Saturday, July 11, 2009

I Leave-a Las Vegas!!

And here it is. My last day in Vegas. The day that seemed lifetimes away only a few weeks ago. The day that I've been longing for since...well, since about the time I showed up last September. No, no, that's not true. When I first arrived, I was full of hope and ambition and determination to figure out where I might fit in this City o' Sin. And the first two people I met here, Jess the Chanteuse and Vina the Mail-Keeper, are two of the finest people I have had the chance to know in my life. The first band I saw here, Santa Fe & The Fat City Horns, put on one of the best live shows I've ever seen. My first dance partner at said show, Lloyd, showed me that music can keep a person young well beyond his or her years (Lloyd must be around 75 or 80, and during a 90 minute show, he is on his feet dancing for at least 60 of them minutes). My first audition was one of the nicest audition experiences I've had in the last decade or so. All in all, my first month in Vegas was pretty damn cool.

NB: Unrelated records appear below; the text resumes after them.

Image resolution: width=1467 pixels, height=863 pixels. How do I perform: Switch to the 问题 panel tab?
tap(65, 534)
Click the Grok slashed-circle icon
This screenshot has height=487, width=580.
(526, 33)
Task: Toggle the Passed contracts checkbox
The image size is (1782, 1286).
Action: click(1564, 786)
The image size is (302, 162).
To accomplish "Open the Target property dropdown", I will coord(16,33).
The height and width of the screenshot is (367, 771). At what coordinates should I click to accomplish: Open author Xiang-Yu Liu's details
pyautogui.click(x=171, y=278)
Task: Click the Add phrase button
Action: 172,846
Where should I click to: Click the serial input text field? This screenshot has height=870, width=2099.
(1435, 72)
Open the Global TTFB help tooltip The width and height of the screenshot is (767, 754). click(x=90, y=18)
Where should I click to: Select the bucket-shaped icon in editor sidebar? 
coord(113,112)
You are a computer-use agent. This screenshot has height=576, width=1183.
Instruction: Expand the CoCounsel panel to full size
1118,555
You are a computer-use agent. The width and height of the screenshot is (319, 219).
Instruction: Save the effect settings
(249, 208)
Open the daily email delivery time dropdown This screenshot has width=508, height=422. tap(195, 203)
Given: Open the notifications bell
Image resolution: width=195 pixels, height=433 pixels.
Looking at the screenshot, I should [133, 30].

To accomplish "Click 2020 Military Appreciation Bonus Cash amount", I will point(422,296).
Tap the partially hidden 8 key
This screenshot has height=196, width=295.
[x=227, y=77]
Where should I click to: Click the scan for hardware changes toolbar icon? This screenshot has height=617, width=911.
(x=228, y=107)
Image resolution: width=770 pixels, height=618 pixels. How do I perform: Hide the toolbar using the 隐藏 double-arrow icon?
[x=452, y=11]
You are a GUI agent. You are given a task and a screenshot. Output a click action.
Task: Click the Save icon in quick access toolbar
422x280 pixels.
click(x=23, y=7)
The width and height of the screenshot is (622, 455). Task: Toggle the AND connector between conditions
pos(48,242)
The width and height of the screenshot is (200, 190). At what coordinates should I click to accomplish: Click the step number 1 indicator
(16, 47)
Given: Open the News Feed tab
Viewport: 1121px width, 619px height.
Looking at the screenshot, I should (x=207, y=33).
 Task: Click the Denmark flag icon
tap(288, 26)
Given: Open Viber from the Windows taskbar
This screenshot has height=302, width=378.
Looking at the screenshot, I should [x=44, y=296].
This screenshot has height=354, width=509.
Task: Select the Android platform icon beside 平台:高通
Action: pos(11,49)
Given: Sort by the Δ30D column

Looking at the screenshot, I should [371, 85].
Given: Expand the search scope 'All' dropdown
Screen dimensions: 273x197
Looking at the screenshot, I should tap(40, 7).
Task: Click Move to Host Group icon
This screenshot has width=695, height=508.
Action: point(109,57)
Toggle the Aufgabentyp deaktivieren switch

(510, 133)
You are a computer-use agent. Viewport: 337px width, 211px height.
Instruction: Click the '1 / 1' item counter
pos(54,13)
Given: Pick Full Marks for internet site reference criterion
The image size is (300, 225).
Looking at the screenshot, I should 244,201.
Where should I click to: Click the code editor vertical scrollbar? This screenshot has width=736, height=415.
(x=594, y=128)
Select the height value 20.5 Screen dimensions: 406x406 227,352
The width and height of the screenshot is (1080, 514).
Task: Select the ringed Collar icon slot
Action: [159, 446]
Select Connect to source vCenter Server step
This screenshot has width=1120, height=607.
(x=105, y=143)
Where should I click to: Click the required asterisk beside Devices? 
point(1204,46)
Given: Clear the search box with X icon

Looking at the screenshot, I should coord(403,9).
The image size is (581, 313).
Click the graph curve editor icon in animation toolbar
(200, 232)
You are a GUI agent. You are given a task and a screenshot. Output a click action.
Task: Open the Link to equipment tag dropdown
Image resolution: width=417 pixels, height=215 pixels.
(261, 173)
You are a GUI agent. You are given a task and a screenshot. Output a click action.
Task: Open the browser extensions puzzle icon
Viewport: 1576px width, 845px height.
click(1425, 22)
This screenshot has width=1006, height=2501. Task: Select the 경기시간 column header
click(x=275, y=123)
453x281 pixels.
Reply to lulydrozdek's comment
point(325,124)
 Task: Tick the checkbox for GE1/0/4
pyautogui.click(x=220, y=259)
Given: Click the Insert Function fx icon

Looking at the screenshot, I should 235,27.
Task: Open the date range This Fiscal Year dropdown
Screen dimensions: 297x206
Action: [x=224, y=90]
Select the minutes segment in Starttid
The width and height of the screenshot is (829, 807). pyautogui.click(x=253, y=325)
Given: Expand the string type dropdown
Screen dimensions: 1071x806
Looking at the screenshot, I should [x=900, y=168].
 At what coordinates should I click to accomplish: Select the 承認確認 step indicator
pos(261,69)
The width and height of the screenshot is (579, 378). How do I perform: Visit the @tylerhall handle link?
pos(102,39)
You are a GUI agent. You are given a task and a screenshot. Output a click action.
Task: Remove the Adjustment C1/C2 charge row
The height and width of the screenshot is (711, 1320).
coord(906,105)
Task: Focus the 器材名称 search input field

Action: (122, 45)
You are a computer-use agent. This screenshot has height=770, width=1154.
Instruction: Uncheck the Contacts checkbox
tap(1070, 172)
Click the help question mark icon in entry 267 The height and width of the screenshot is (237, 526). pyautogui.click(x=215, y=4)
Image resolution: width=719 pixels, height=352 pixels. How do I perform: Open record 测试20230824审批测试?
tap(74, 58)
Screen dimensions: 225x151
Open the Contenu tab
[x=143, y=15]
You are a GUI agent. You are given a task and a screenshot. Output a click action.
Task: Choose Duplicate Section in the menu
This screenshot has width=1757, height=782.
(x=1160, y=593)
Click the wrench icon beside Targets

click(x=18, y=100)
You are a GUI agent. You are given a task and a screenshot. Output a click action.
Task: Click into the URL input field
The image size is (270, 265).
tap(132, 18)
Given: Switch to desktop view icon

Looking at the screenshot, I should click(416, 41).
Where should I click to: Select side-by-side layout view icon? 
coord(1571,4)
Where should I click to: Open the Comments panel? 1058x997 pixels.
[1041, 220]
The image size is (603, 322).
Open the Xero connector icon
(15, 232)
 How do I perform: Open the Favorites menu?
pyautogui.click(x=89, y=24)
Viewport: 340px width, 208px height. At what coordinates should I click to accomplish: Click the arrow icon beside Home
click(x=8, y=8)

And then October rolled around.

Vegas has a way of offering the best while handing over the worst. It has a way of turning some shiny gem into some tarnished junk. Vegas offers glamour and glitz while doling out longing and loss. It shows you beauty all along the Boulevard while hiding the ugliness of the off-ramps. It promises Fun & Fantasy but leaves you with Regret and Reality, a vicious and blinding Reality, one that swallows entire homeward-bound planeloads of people who understand that What Happens in Vegas Doesn't Always Stay In Vegas. No, that debt goes home with them, along with the headaches, hangovers, and hard-to-remember bits. Not to say that there aren't oodles of humans having fun in this town. Hell, this is Fun City!! Except...it's also Foreclosure City and High School Dropout City and Casino-run Justice City.

But it is no longer My City. Not that it ever was. I never found my place here. In 10+ months, I haven't dropped a single dollar on a blackjack table nor stuffed a buck in a g-string nor tasted a drop of alcohol. And this city revolves around such activities. Really, the only thing here that made sense to me was the music scene. The music I experienced here was amazing, and I once again felt in-the-right in calling myself a Singer, a word I haven't used to describe myself in far too many years. The phrases "I sing" and "I am a Singer" are worlds apart, and I thank Vegas for helping my find my way from one to the other. I thank Jess for that, as she helped me rediscover my voice and my most basic need to use it. She introduced me to musicians who taught me about the business (which is not a great business to be in these days, not in this town) and let me get onstage with them to sing. And then I met this piano player who wanted to put together a duo with a girl singer, and it looked like maybe my lounge-singer dreams might take flight. Diva Las Vegas!!

But in true Vegas fashion, after months of rehearsal and hours of prep-work on my part, I got dumped by my piano player. Last week. Via email.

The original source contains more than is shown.